On Fri, Aug 28, 2015 at 2:59 PM, Richard S. Hall <[email protected]> wrote:
> On 8/28/15 14:36 , Benson Margulies wrote:
>>
>> Consider three bundles, A, B, and C. A has imports from B and C. All
>> three import Guava.
>>
>> A and B import with a constraint of [18, 19), C takes [15, 16).
>>
>> The container obediently wires A and B to one bundle, and C to the other.
>>
>> Now, no Guava objects flow _directly_ from C to A. However, A calls C
>> with some Json, and asks C to turn it onto Java objects, and passes a
>> class (X) from B as the target of the conversion. X has a field of
>> type ImmutableList.
>>
>> The code in C looked at that field, and does not recognize it, because
>> it has a Class<ImmutableList> for Guava 15, while the Class object
>> seen reflectively is for 18.
>
>
> If I understand the scenario correctly: C gives an object to A that has an
> instance of something from Guava 15 inside of it somewhere.

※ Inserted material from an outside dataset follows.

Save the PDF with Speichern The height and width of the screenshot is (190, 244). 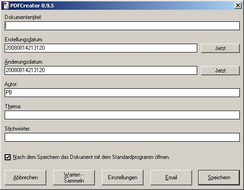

Never actually happens, but close enough.

A gives C a Class object for X. C doesn't recognize C as a class it
knows what to do with, so it throws.



>
> It simply sounds like the export from C is missing a "uses" constraint on
> Guava. It doesn't matter how you expose classes, even if it deeply nested
> (i.e., not only directly), if the classes are visible to others (barring
> weird stuff like using reflection) then it has to be listed as a "uses"
> constraint on your export. In that were the case in your scenario, the
> bundles would not resolve.

To be concrete: The package is 'com.google.collect', and I think that
bundle B is pretty much beside the point.

It may be significant that A is a pax-exam test probe. So,

A has no imports, just a Dynamic-Import of *.

B has an import of com.google.collect;version="[18.0,19)"

C has an import of com.google.collect;version="[15.0,15.1)"

Is the dynamic import the root of the evil?



>
> There is no easy way to diagnose such issues. When bundles have faulty
> metadata, weird stuff can happen.
>
> -> richard
>
>>
>> This raises two questions: is there some diagnostic technique I'm
>> missing here that would have made this more evident? And, is there any
>> legitimate way to tell the OSGi container "I know that C works with 18
>> even if that fails the version constraint."